▶ **RECORDS FOR PROCESSING**:

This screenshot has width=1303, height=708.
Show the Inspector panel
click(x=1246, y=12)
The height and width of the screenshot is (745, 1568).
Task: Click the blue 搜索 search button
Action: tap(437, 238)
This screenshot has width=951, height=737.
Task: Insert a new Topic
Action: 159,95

▶ **GOAL OF THE EXERCISE**: Set the data down once more, exactly as it stands.

▶ **YOUR SOLUTION**:
This screenshot has width=1303, height=708.
Show the Inspector panel
click(x=1246, y=12)
The height and width of the screenshot is (745, 1568).
Task: Click the blue 搜索 search button
Action: tap(437, 238)
This screenshot has width=951, height=737.
Task: Insert a new Topic
Action: 159,95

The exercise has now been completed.